About this task: Keep every line of the data below that has the string "output" and present those lines.

[Records contained in a dataset]
⟨
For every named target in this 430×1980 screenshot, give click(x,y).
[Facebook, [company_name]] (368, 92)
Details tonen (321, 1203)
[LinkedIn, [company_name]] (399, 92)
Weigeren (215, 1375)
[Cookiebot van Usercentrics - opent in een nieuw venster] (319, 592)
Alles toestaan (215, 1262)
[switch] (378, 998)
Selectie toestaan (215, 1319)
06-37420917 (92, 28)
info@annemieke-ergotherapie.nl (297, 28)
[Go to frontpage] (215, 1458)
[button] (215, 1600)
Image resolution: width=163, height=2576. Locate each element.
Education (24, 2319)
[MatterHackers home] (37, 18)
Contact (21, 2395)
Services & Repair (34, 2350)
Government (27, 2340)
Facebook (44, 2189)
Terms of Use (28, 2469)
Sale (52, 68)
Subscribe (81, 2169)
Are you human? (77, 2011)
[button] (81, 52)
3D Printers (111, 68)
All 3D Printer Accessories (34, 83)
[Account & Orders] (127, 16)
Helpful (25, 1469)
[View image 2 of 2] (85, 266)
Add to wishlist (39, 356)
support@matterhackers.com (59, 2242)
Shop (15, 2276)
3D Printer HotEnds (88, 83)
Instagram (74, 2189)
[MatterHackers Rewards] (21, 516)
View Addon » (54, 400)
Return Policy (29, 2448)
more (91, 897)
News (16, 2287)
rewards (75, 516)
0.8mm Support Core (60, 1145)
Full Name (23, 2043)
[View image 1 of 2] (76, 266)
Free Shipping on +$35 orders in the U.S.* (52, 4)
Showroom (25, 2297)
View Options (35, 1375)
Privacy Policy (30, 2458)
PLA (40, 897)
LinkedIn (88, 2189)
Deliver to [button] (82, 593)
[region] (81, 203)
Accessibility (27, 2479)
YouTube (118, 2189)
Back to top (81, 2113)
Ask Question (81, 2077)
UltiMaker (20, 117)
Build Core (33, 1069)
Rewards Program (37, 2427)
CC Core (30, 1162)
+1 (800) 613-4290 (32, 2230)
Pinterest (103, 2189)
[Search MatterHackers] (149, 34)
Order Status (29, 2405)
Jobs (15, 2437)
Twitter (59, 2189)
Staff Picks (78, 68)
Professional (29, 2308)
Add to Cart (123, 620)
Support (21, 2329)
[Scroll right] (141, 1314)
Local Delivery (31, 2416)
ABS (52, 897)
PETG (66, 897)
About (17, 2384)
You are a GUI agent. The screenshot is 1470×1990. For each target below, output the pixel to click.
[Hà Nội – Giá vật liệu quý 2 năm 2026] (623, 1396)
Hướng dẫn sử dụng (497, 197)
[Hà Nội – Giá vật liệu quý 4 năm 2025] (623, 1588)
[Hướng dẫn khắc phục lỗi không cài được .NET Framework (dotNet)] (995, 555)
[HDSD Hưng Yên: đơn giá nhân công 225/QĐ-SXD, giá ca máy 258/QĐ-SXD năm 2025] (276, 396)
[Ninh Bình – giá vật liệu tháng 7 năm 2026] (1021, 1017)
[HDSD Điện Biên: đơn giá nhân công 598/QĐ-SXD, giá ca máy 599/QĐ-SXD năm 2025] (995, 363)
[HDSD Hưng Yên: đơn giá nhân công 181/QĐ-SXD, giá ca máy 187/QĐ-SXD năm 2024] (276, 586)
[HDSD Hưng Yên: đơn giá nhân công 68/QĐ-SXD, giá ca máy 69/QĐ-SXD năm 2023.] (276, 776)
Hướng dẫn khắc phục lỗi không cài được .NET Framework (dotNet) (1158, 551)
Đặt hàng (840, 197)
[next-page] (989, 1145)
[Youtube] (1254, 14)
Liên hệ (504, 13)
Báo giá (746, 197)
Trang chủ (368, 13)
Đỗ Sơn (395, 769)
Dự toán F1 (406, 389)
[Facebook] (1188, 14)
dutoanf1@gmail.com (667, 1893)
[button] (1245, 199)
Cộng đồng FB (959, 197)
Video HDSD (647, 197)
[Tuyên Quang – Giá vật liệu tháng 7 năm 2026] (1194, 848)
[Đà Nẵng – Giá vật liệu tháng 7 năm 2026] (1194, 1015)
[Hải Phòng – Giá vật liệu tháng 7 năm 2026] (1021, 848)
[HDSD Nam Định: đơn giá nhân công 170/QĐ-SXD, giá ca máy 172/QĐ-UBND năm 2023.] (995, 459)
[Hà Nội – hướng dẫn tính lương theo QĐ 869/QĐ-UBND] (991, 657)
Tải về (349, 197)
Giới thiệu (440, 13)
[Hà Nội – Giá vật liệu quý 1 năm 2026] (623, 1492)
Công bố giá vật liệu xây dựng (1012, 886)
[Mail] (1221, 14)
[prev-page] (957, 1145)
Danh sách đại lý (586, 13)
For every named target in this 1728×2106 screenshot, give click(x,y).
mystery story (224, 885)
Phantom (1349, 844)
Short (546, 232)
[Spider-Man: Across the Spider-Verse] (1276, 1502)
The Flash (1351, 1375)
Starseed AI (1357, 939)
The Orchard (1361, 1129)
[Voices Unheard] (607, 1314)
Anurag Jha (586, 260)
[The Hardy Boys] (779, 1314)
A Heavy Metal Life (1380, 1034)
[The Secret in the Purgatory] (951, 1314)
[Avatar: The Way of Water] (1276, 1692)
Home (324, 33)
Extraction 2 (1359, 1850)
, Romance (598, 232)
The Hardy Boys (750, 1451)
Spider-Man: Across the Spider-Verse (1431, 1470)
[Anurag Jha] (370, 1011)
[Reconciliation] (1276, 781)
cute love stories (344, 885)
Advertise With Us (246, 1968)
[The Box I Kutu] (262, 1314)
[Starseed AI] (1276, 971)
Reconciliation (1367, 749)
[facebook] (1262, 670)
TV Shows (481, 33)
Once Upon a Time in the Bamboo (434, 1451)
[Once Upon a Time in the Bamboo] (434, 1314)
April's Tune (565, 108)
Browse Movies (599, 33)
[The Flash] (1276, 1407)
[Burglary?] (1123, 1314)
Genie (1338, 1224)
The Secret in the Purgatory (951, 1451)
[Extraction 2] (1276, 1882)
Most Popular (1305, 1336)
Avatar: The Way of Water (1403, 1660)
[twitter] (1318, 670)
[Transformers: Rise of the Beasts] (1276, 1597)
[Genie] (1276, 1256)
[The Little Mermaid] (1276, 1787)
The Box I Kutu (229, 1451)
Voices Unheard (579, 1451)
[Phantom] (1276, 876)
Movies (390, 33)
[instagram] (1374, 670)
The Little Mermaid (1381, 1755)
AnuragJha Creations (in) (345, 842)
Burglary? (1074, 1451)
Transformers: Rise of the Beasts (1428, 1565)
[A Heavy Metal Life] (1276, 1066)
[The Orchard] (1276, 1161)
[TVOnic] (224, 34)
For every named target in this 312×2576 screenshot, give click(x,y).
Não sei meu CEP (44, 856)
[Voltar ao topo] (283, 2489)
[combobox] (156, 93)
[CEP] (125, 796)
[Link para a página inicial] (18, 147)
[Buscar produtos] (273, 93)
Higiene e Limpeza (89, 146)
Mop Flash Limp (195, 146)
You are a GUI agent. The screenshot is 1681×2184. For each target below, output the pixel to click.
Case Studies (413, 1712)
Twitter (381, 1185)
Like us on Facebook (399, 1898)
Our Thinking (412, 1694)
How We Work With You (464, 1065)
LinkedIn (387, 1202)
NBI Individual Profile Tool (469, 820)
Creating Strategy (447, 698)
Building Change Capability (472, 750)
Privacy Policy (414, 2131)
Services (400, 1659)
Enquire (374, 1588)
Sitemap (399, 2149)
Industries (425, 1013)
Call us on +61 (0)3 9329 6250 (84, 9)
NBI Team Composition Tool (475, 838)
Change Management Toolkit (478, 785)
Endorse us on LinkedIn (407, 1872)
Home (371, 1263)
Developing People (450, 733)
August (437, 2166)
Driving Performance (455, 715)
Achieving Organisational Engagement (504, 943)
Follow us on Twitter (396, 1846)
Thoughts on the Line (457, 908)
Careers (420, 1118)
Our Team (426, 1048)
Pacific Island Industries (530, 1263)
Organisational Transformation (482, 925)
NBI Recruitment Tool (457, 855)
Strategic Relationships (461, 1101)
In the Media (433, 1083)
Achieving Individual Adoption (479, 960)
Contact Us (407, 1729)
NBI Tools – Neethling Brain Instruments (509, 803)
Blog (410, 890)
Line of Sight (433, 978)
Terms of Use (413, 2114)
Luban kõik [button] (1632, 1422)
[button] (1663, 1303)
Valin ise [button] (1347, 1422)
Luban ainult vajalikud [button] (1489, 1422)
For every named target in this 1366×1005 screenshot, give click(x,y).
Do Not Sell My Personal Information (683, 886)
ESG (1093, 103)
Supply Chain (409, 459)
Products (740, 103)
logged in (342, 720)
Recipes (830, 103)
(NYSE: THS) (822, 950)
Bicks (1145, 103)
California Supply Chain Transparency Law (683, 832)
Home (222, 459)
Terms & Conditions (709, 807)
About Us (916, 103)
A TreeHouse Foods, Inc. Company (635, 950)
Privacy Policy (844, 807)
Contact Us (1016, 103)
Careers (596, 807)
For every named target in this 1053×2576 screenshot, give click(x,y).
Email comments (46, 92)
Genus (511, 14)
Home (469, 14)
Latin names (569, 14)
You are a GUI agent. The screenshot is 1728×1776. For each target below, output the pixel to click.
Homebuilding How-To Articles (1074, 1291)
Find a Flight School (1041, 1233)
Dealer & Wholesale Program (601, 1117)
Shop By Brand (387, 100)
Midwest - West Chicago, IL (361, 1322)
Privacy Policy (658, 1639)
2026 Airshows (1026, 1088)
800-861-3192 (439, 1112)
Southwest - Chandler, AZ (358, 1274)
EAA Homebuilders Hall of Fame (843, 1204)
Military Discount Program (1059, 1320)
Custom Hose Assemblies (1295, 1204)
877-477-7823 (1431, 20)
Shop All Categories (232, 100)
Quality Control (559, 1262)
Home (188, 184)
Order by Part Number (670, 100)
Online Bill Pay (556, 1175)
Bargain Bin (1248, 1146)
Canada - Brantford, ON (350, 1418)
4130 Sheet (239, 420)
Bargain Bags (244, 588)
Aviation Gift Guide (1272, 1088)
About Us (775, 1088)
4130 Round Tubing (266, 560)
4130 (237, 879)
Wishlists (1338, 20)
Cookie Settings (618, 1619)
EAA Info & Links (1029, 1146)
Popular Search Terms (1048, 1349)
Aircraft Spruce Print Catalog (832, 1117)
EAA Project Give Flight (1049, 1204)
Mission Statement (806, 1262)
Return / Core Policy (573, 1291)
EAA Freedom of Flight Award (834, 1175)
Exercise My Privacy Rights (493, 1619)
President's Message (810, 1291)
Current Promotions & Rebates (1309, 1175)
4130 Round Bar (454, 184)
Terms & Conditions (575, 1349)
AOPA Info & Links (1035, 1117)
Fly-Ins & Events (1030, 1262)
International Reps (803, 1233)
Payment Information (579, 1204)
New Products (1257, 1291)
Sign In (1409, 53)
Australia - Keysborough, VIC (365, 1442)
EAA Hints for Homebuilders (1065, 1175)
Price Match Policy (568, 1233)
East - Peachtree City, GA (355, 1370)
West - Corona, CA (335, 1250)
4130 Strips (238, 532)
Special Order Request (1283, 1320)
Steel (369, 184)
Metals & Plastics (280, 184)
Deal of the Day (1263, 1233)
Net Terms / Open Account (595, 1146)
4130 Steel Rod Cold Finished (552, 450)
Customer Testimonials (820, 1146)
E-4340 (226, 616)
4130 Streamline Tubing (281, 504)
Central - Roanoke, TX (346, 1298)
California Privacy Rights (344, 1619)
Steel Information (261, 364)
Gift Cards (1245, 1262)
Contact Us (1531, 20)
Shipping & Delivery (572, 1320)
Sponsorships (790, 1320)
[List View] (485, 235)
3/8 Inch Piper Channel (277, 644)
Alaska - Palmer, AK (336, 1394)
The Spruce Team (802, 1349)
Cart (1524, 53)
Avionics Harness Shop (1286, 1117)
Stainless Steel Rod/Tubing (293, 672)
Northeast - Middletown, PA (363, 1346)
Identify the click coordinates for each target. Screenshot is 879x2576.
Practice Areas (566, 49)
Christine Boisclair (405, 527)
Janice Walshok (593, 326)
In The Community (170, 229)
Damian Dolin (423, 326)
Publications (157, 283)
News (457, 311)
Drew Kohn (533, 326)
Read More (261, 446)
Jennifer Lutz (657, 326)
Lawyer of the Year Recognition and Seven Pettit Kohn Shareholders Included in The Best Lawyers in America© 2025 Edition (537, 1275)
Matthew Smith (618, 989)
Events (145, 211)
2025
⟩
Written solution:
You are a GUI agent. The screenshot is 1470×1990. For each target below, output the pixel to click.
You are a GUI agent. The screenshot is 1681×2184. For each target below, output the pixel to click.
You are a GUI agent. The screenshot is 1728×1776. For each target below, output the pixel to click.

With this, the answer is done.